ShobdoSetu: A Data-Centric Framework for Bengali Long-Form Speech Recognition and Speaker Diarization
arXiv:2603.19256v1 Announce Type: new Abstract: Bengali is spoken by over 230 million people yet remains severely under-served in automatic speech recognition (ASR) and speaker diarization research. In this paper, we present our system for the DL Sprint 4.0 Bengali Long-Form Speech Recognition (Task~1) and Bengali Speaker Diarization Challenge (Task~2). For Task~1, we propose a data-centric pipeline that constructs a high-quality training corpus from Bengali YouTube audiobooks and dramas \cite{tabib2026bengaliloop}, incorporating LLM-assisted language normalization, fuzzy-matching-based chunk boundary validation, and muffled-zone augmentation. Fine-tuning the \texttt{tugstugi/whisper-medium} model on approximately 21,000 data points with beam size 5, we achieve a Word Error Rate (WER) of 16.751 on the public leaderboard and 15.551 on the private test set. For Task~2, we fine-tune the pyannote.audio community-1 segmentation model with targeted hyperparameter optimization under an extre
arXiv:2603.19256v1 Announce Type: new Abstract: Bengali is spoken by over 230 million people yet remains severely under-served in automatic speech recognition (ASR) and speaker diarization research. In this paper, we present our system for the DL Sprint 4.0 Bengali Long-Form Speech Recognition (Task~1) and Bengali Speaker Diarization Challenge (Task~2). For Task~1, we propose a data-centric pipeline that constructs a high-quality training corpus from Bengali YouTube audiobooks and dramas \cite{tabib2026bengaliloop}, incorporating LLM-assisted language normalization, fuzzy-matching-based chunk boundary validation, and muffled-zone augmentation. Fine-tuning the \texttt{tugstugi/whisper-medium} model on approximately 21,000 data points with beam size 5, we achieve a Word Error Rate (WER) of 16.751 on the public leaderboard and 15.551 on the private test set. For Task~2, we fine-tune the pyannote.audio community-1 segmentation model with targeted hyperparameter optimization under an extreme low-resource setting (10 training files), achieving a Diarization Error Rate (DER) of 0.19974 on the public leaderboard, and .26723 on the private test set. Our results demonstrate that careful data engineering and domain-adaptive fine-tuning can yield competitive performance for Bengali speech processing even without large annotated corpora.
Executive Summary
This article presents ShobdoSetu, a data-centric framework for Bengali long-form speech recognition and speaker diarization. The authors address the under-served Bengali language in automatic speech recognition research by proposing a novel pipeline, incorporating language normalization, chunk boundary validation, and muffled-zone augmentation.

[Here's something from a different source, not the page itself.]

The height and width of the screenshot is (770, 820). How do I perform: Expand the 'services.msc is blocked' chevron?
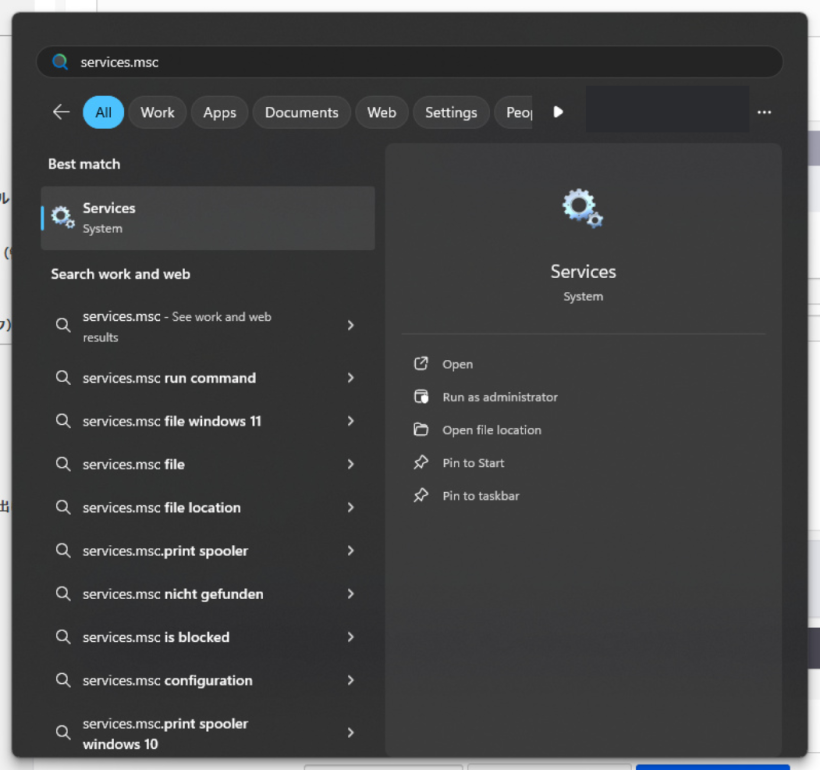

The framework achieves competitive performance on public and private test sets for Task 1 (Word Error Rate of 16.751 and 15.551) and Task 2 (Diarization Error Rate of 0.19974 and 0.26723). The results demonstrate the effectiveness of careful data engineering and domain-adaptive fine-tuning in low-resource settings. This breakthrough has significant implications for the Bengali-speaking population, who are severely under-served in speech recognition technology. The framework's performance and adaptability make it a valuable contribution to the field of speech recognition.
Key Points
- ▸ The ShobdoSetu framework addresses the under-served Bengali language in automatic speech recognition research.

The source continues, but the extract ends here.